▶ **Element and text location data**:
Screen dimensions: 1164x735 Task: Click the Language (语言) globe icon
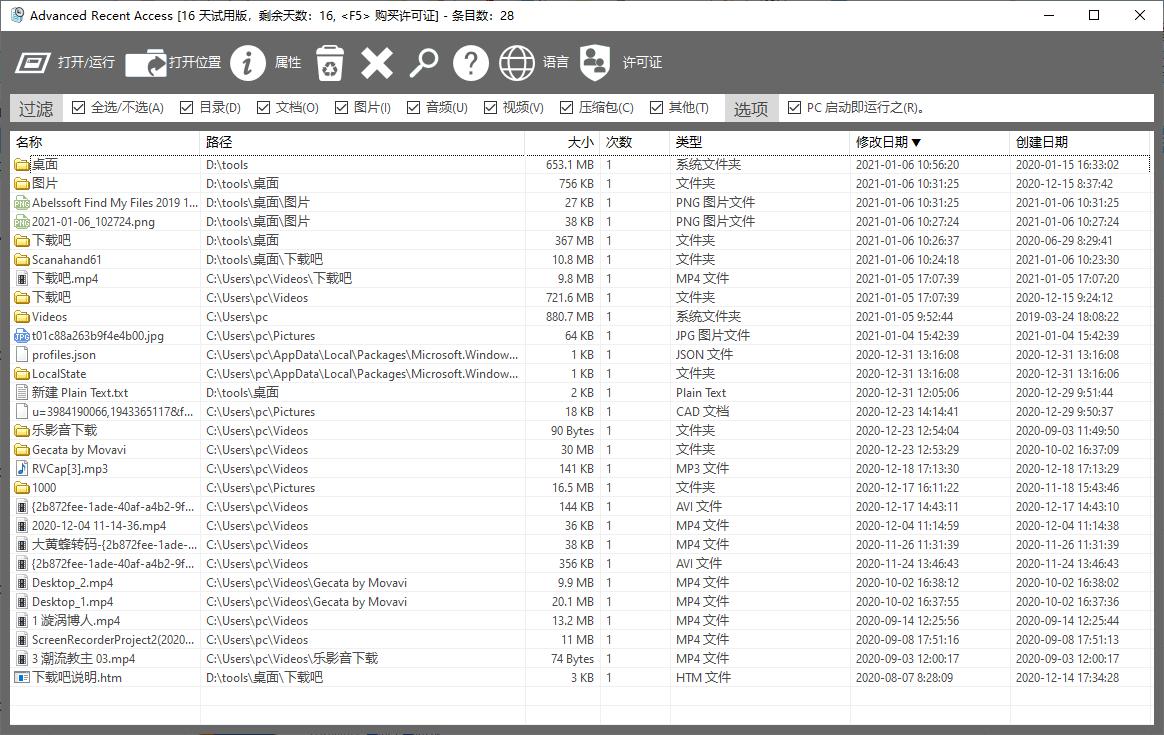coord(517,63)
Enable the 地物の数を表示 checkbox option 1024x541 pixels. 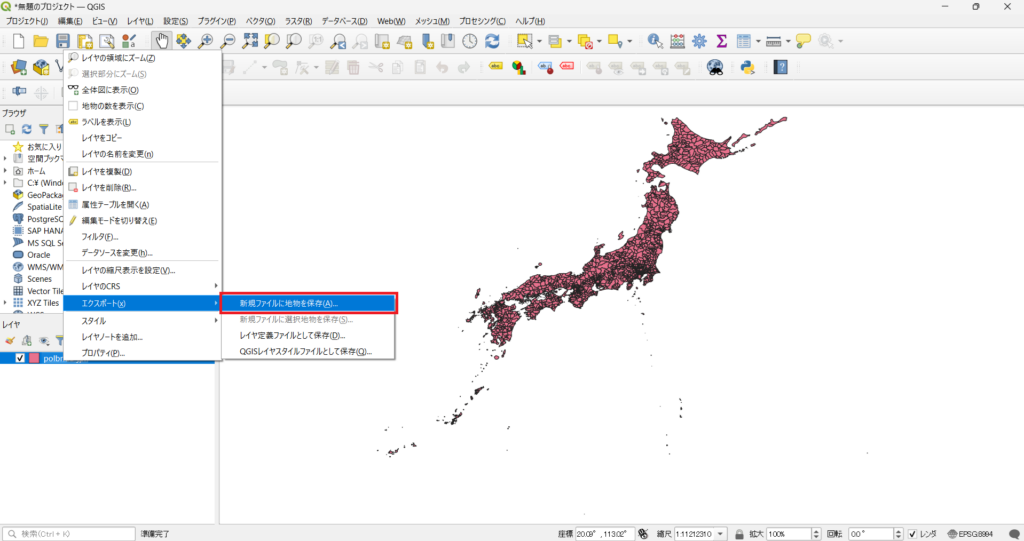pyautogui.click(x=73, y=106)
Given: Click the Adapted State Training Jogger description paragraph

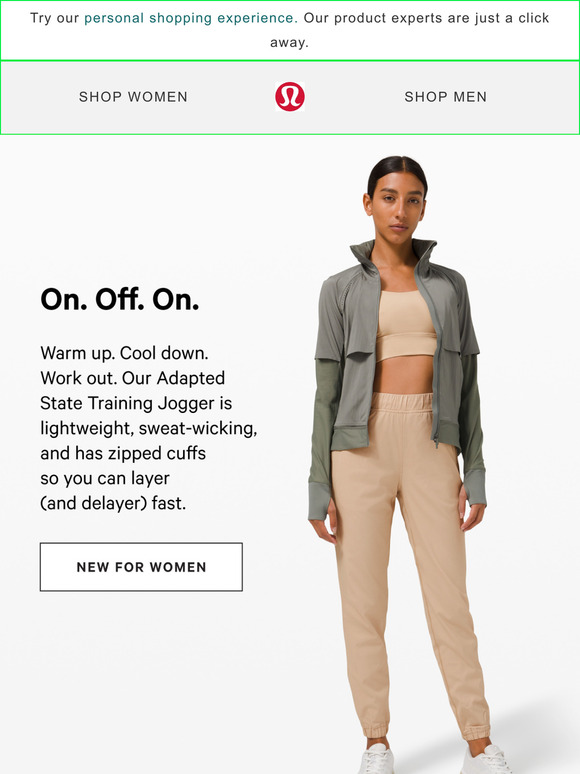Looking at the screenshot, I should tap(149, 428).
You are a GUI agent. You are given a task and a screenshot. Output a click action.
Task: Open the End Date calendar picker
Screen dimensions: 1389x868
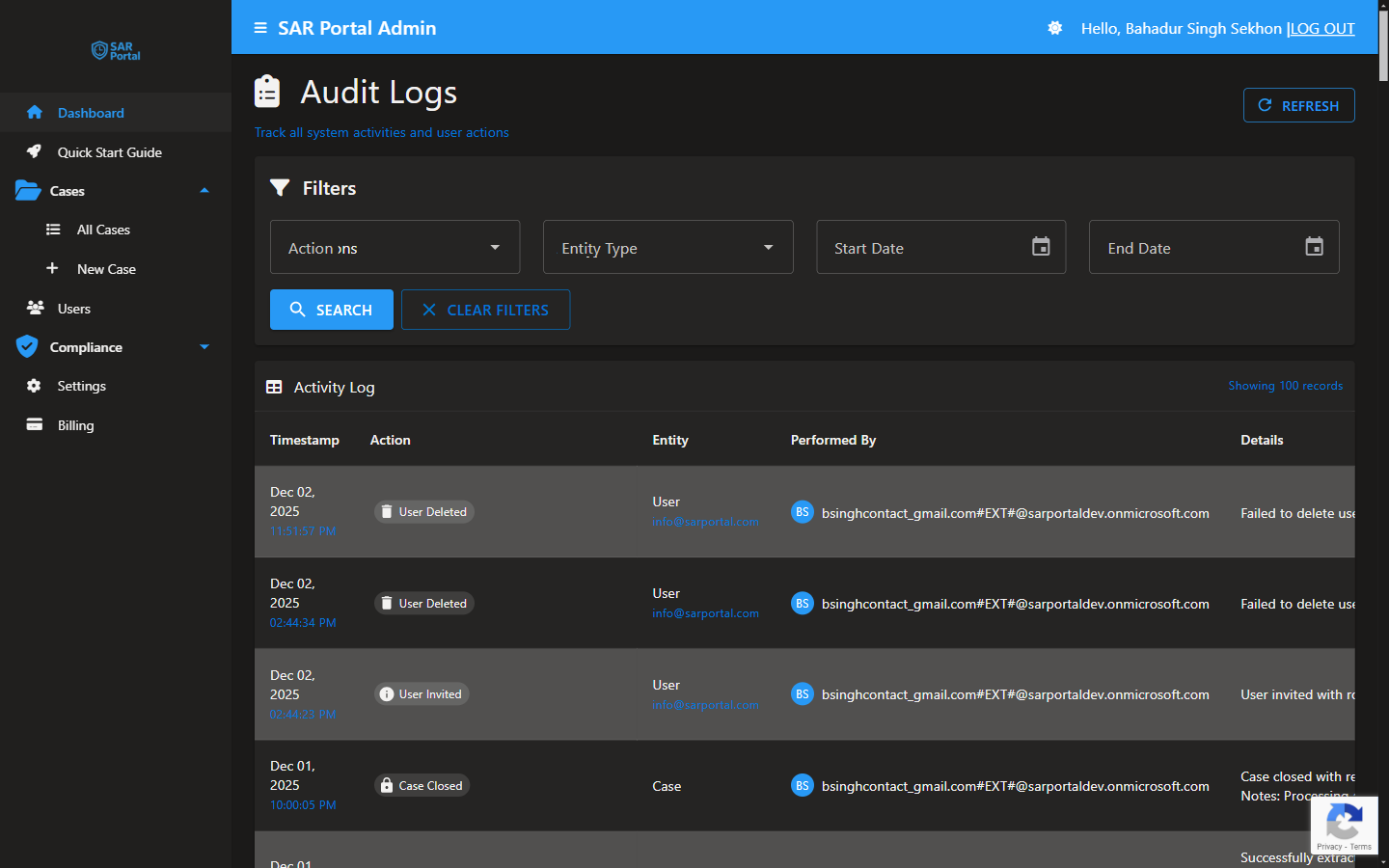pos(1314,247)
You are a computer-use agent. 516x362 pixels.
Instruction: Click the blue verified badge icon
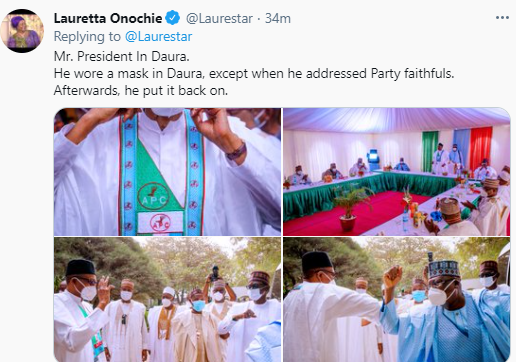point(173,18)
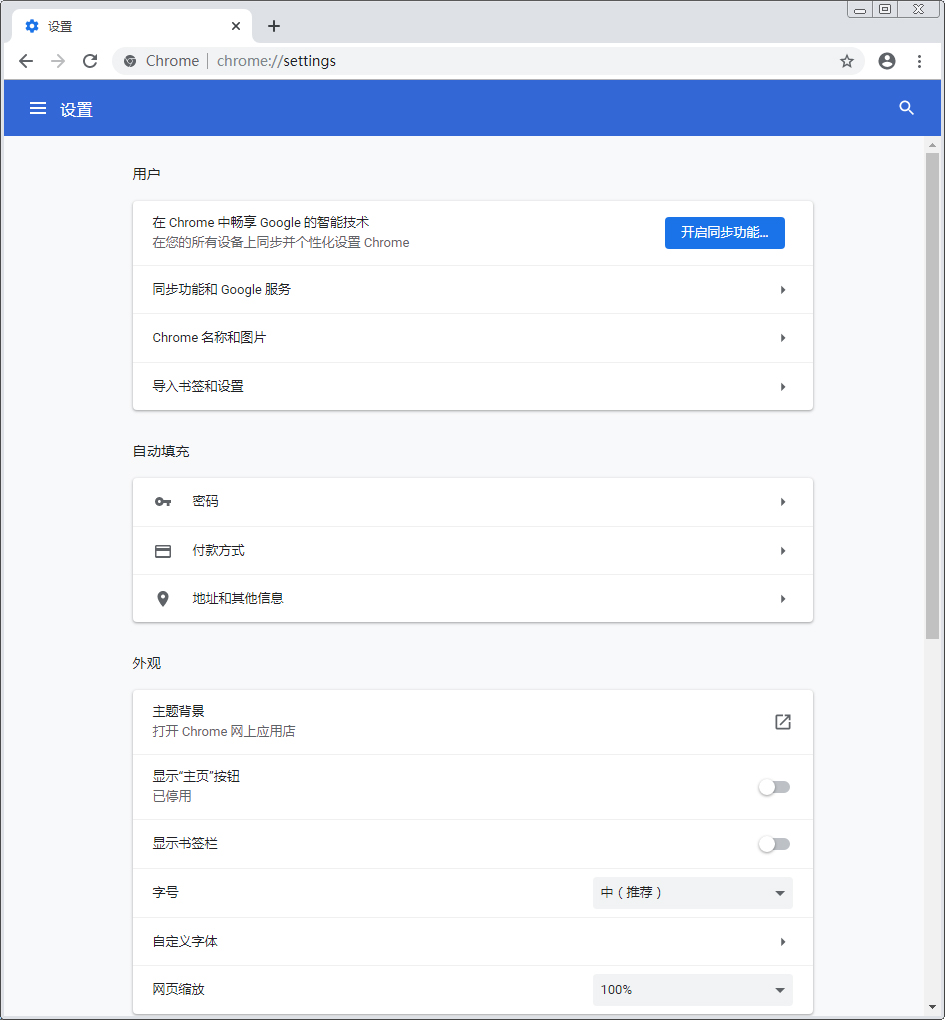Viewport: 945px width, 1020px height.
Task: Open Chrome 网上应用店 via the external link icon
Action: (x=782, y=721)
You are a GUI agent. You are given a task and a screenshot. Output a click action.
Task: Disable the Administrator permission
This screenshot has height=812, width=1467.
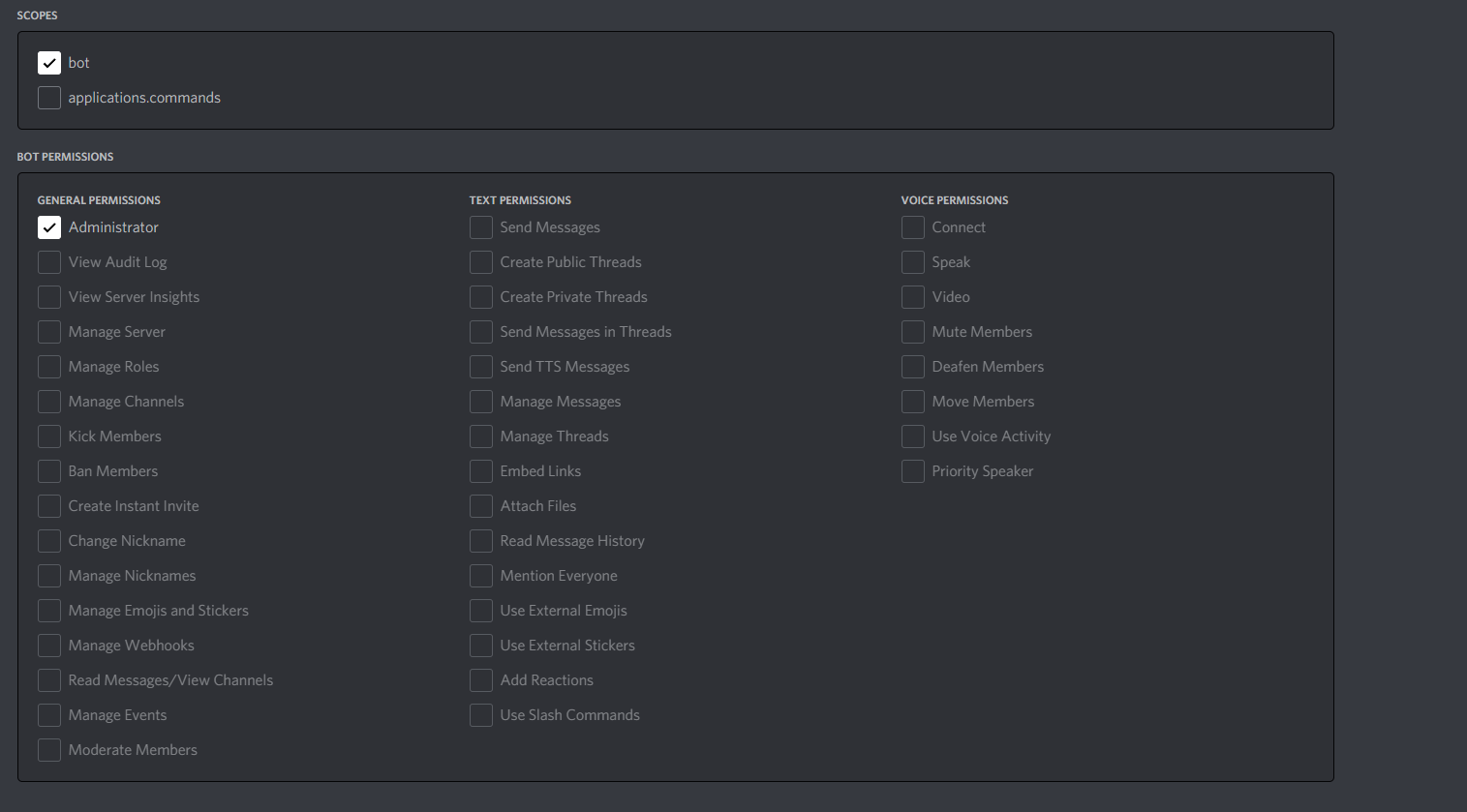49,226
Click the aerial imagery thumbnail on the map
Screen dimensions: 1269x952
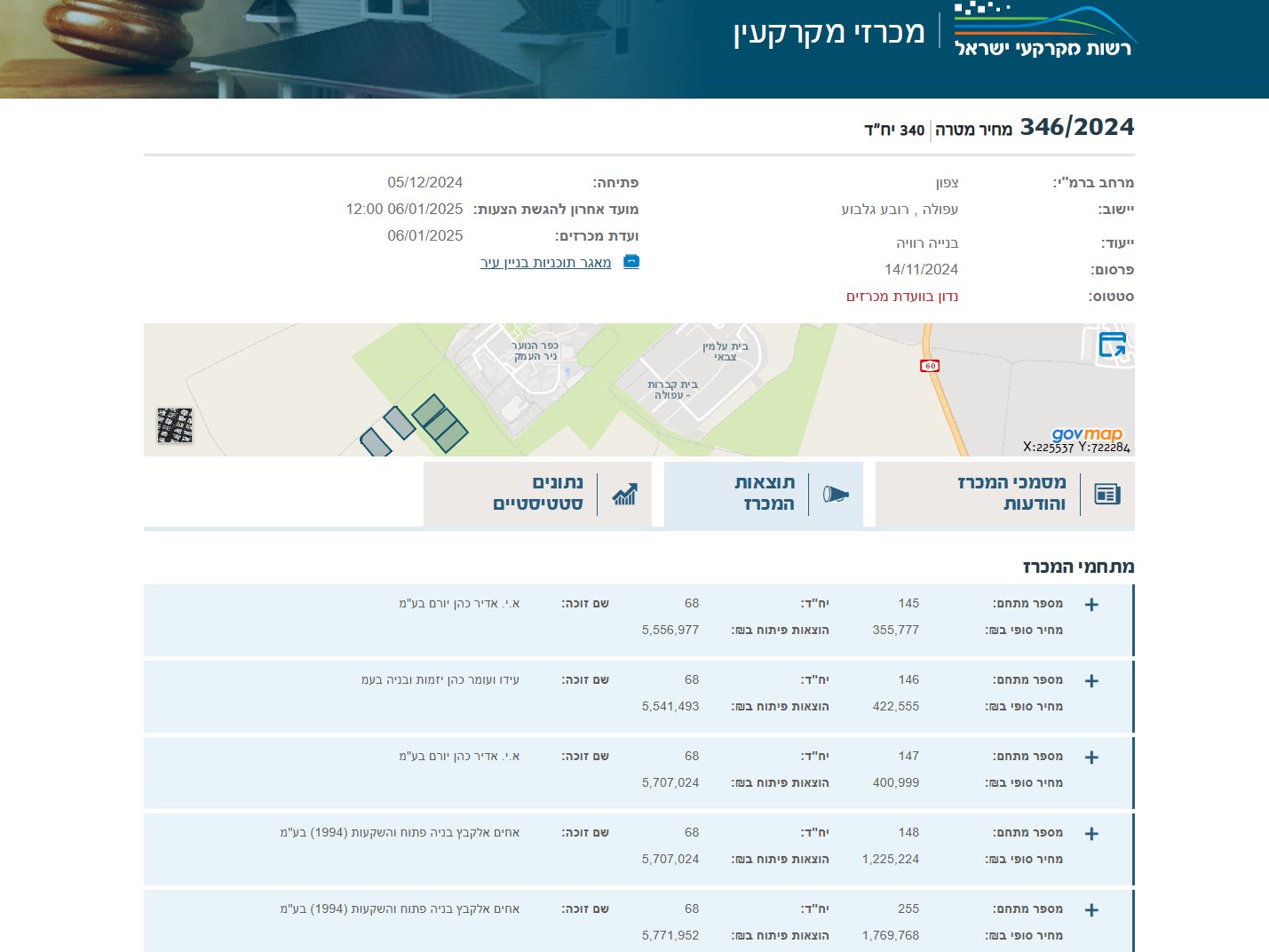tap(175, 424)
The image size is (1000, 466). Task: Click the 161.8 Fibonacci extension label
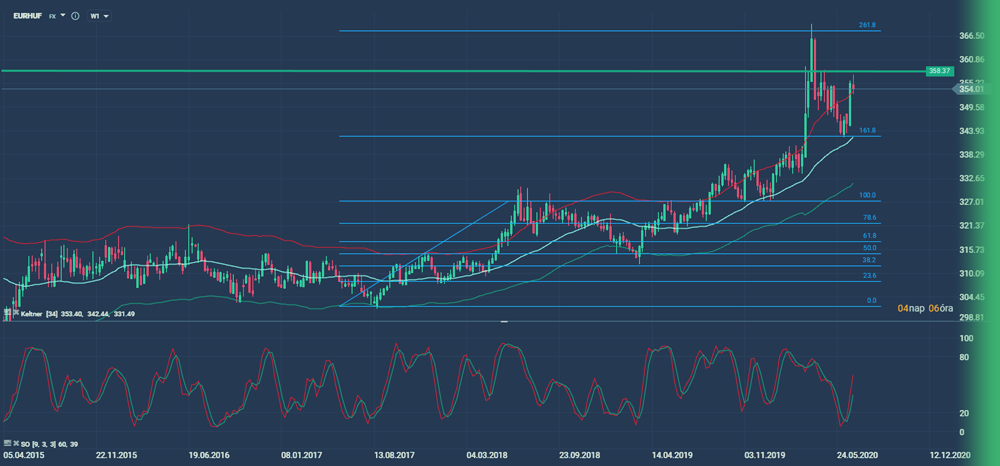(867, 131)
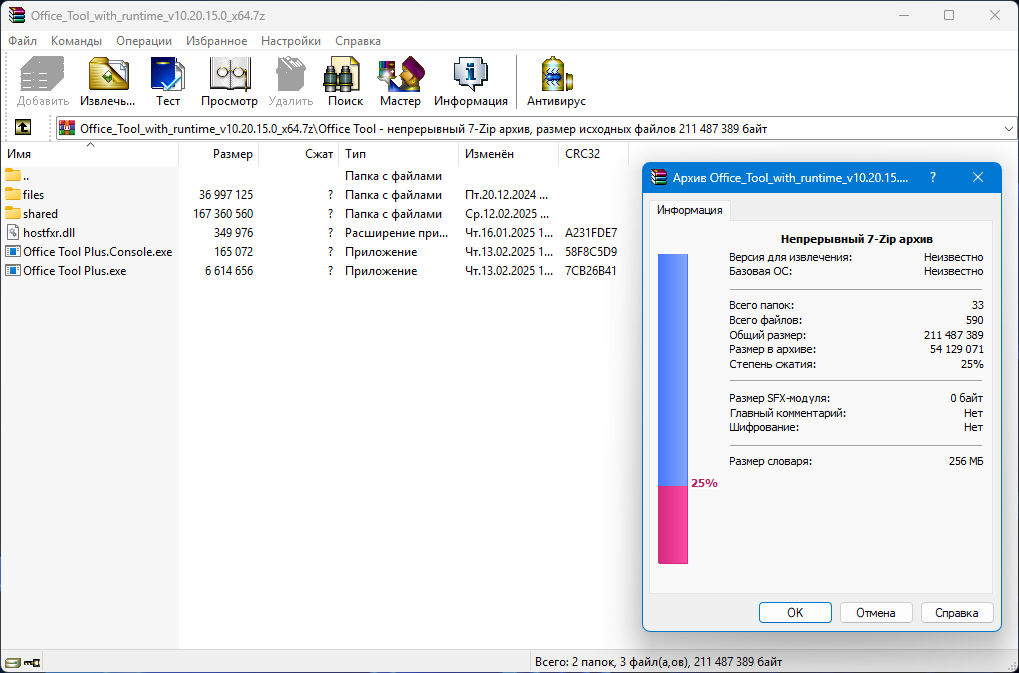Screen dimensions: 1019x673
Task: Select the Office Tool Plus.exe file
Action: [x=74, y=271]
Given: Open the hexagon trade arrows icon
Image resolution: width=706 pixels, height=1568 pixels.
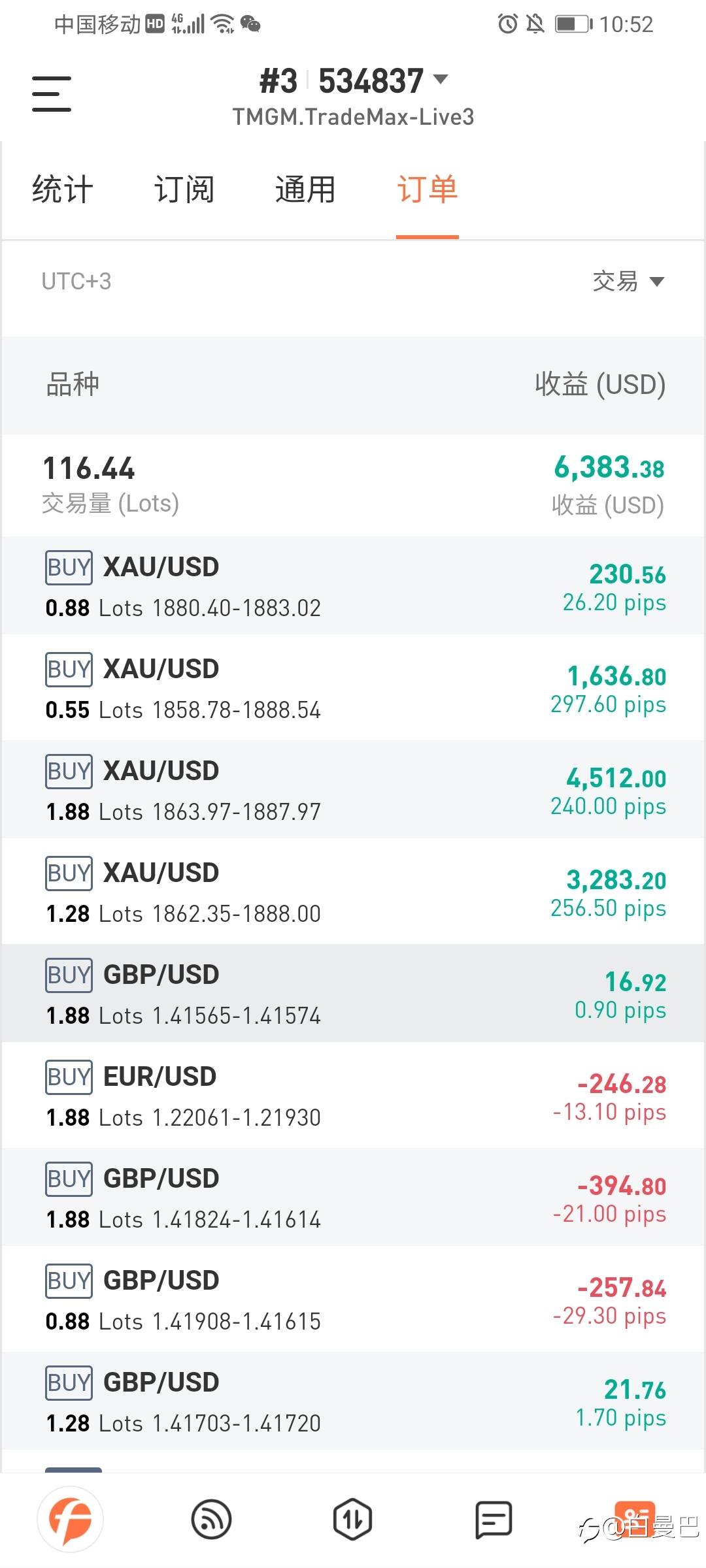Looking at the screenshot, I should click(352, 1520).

▶ **EXERCISE**: Output the lines from the one containing "Given: Open the hexagon trade arrows icon" through the end of the rows, inclusive, as a Markdown table with the columns No. and Line. Skip any blank lines, and leave the pictures out of the answer.

▶ **EXERCISE OUTPUT**:
| No. | Line |
|---|---|
| 1 | Given: Open the hexagon trade arrows icon |
| 2 | Image resolution: width=706 pixels, height=1568 pixels. |
| 3 | Looking at the screenshot, I should click(352, 1520). |